In times of crisis, taking care of your mental health is paramount to not just surviving, but thriving. The importance of maintaining physical health is well-documented and well-accepted in the wider population. Mental health, on the other hand, can carry a stigma. But research shows tending to your emotional well being will enable you to weather whatever storm you’re in, whether it’s the loss of a loved one, divorce or even a pandemic.
Physical and Mental Health go Hand-in-Hand
You may have heard of serotonin, the “happiness” chemical your brain releases when you exercise. It’s what’s associated with that “runner’s high” or the pump up people feel after a good workout. But physical fitness is even more integral to mental health than that.
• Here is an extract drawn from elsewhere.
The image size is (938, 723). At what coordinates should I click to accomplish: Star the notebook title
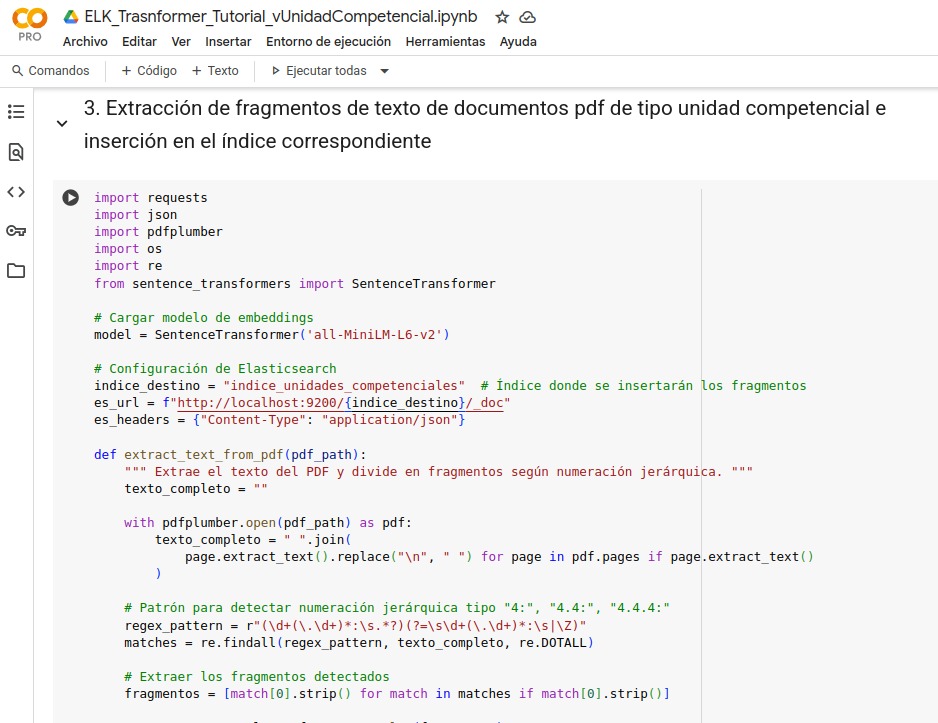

You can think about your mental health like a cup of water. Negative interactions and experiences deplete the cup of water, while positive interactions and experiences, fill the cup. Depletions cause stress and chronic stress changes the chemistry of your brain. Studies have shown exercise makes the brain more resilient to chronic stress, allowing it to function properly. Studies have also linked physical fitness with the following positive mental health outcomes:
- Improved moods
- Clearer thinking
- Sharper memory
- A greater sense of calm
- Increased self-esteem
- Lower risk of depression
- Improved relationships
- Stronger resilience
If you’re struggling with anxiety, depression, or another mental health challenge, one low-level intervention that could help is to get moving. According to a Harvard study, even running for just 15 minutes or walking an hour a day is enough to lower your risk of major depression by 26%.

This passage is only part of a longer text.